Take a look at your most recent cell phone bill. There should be a line item which reads something like “911 Service Fee,” and while the actual fee varies by county, you’re paying at least $1.20 every month for each cell phone you have. Some counties have been authorized to tack on another 30 cents, bringing the total to $1.50.
That’s a lot of money, especially considering there are over 16 million cellular subscribers in New York, but if it provides location information to an emergency dispatcher — as E-911 works from your home phone — then it sounds like money well spent. Now, what if I tell you that the network to make wireless E-911 work in New York is not completely operable even though the surcharge has been collected for over 15 years and the vast majority of the money raised through the surcharge is diverted for other, completely unrelated projects.
Let’s just hope you don’t need to reach the 911 operator from your cell phone any time soon.
The topic of the monthly 911 surcharge on cell phone bills was brought to life again as a result of an article in the September 21st Syracuse Post-Standard.

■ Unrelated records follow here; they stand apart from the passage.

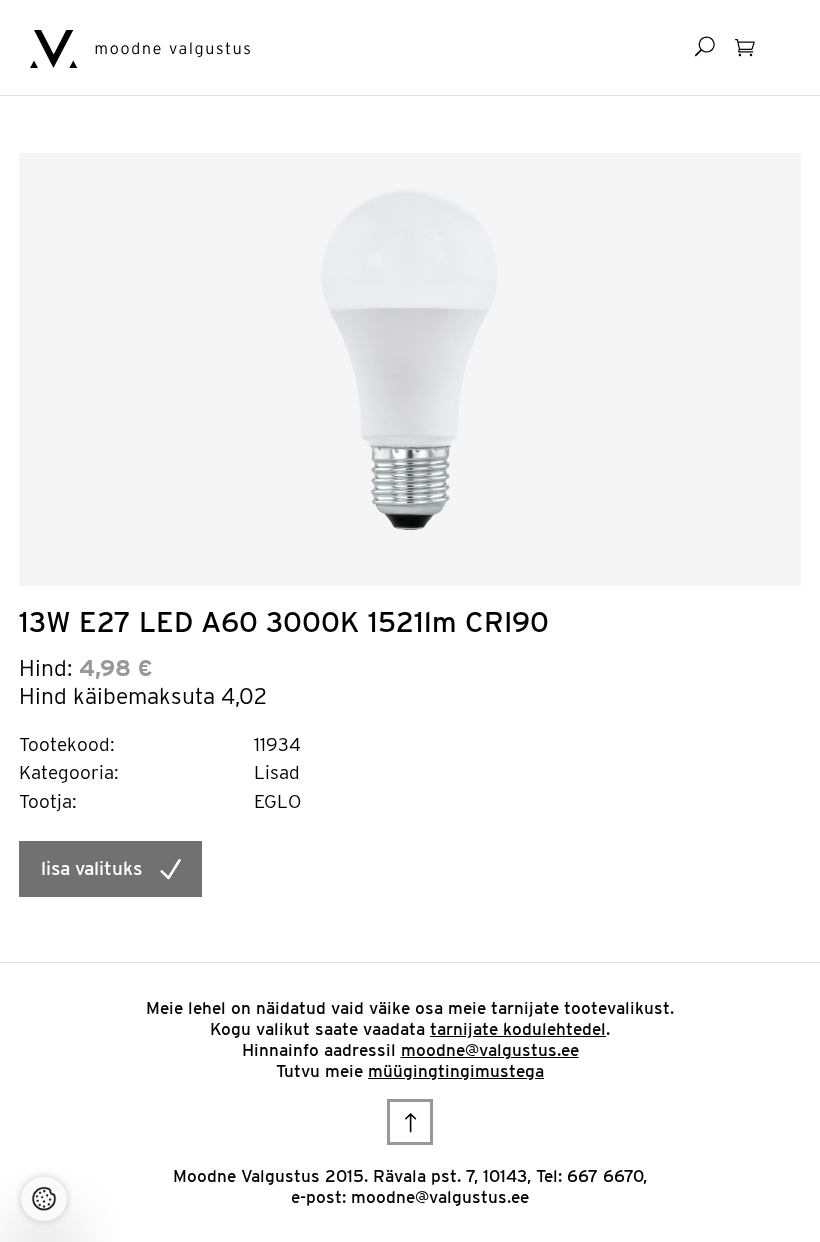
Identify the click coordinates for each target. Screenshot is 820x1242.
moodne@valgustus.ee (490, 1050)
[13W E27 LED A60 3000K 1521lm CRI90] (410, 356)
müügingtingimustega (456, 1071)
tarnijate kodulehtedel (518, 1029)
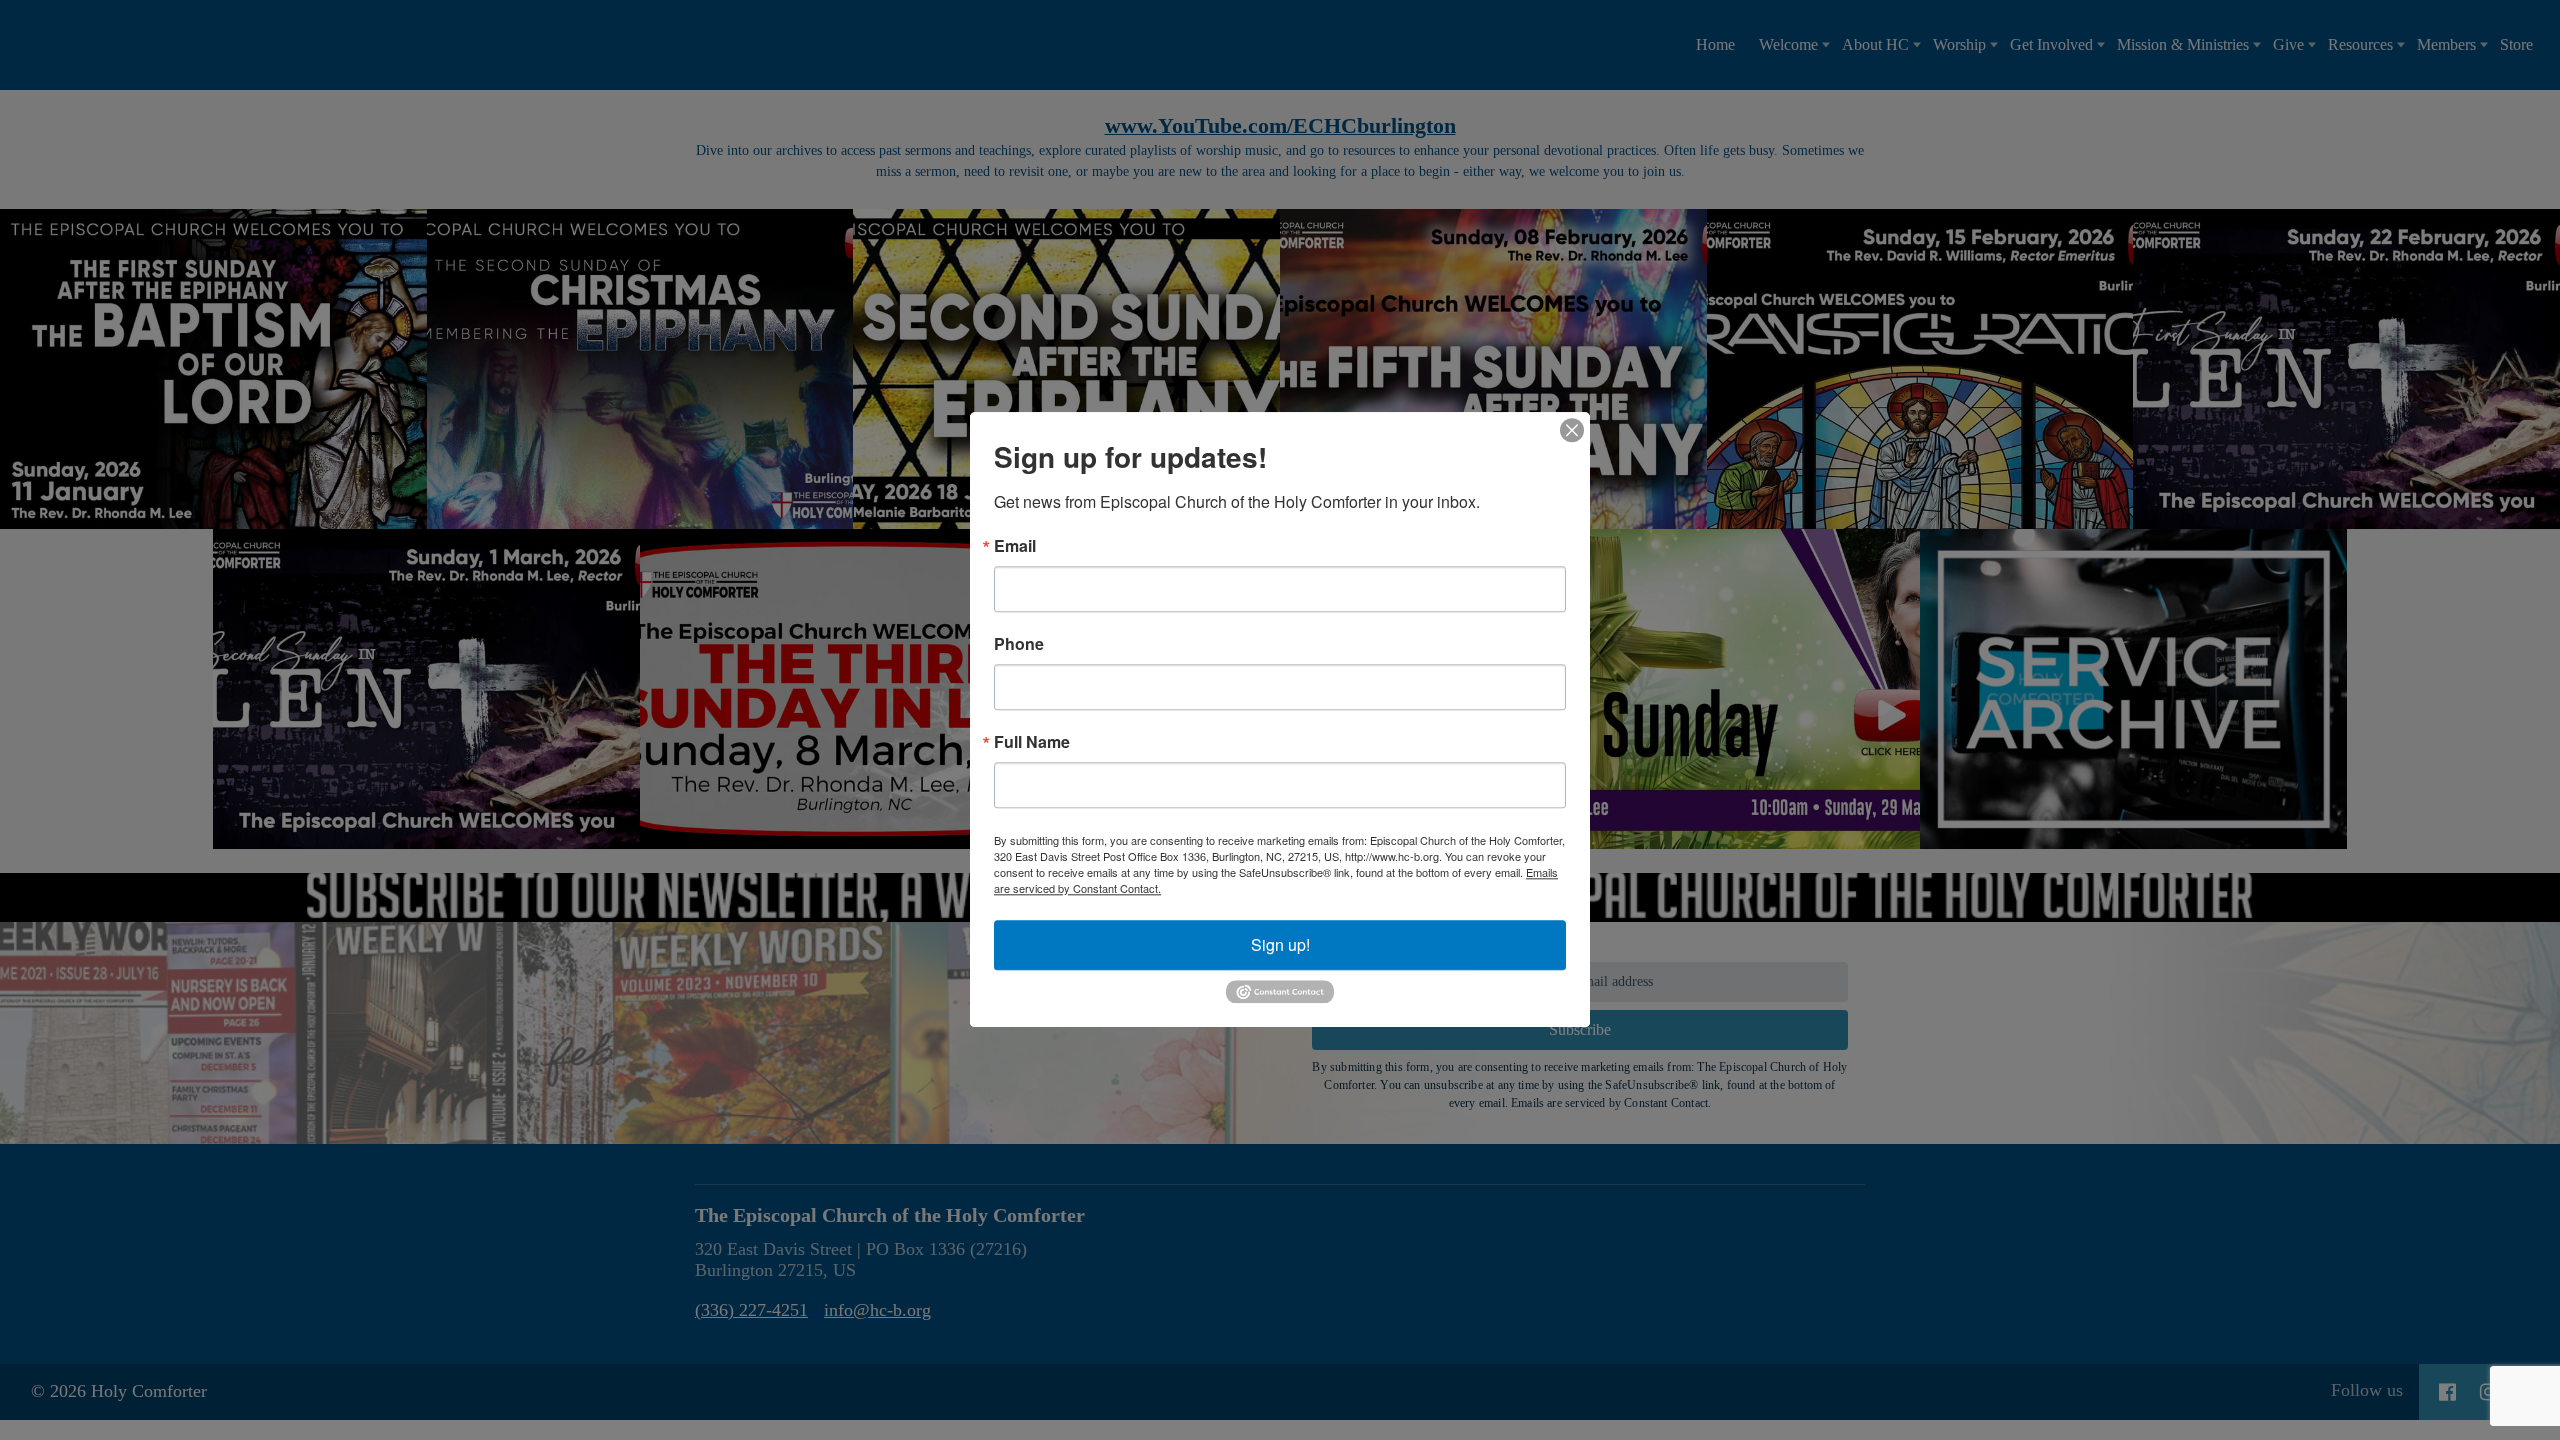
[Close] (1572, 430)
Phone (1019, 644)
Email (1015, 546)
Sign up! (1280, 944)
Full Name (1032, 742)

According to research conducted by the paper, only six cents of the $1.20 or $1.50 monthly fee ends up at the 911 call center. The rest of the money has been diverted for a variety of purposes, including sun block for state park workers, dry cleaning at the Department of Corrections, and new boots for the State Police. Keep in mind that the purpose of the fee is to upgrade wireless 911 technology so dispatchers can find you when you dial 911. While pinpointing your location may be important when calling 911 from home in situations where you are unable to speak, identifying the caller’s location in a wireless situation is especially critical because often times the caller may not know exactly where he or she is.
Sometimes the fund diversion is even more pronounced, such as when Governor Paterson opted to take $40 million out of the fund on August 20th to help balance the overall state budget. This money was already earmarked from the wireless 911 fund for a statewide wireless network, a $2 billion system intended to connect state police with all emergency officials. After several years, the statewide wireless network remains unbuilt due to problems with the prime contractor, M/A-COM, Inc. The state agency overseeing that project, the Office for Technology, announced on August 29th that it had issued a letter of default to M/A-COM, Inc. for failure to perform. Under the contract awarded to the company to construct the network, M/A-COM has 45 days to remediate remaining problems with the system and recertify the system as ready for use.
Wireless E-911 is a vital service which is in place in several states. A significant amount of money is raised every month for building the network, but not only is it not complete, money is being siphoned off for unrelated purposes and to fix the state budget. What will it take to end this fiasco and provide emergency location access for all wireless New Yorkers?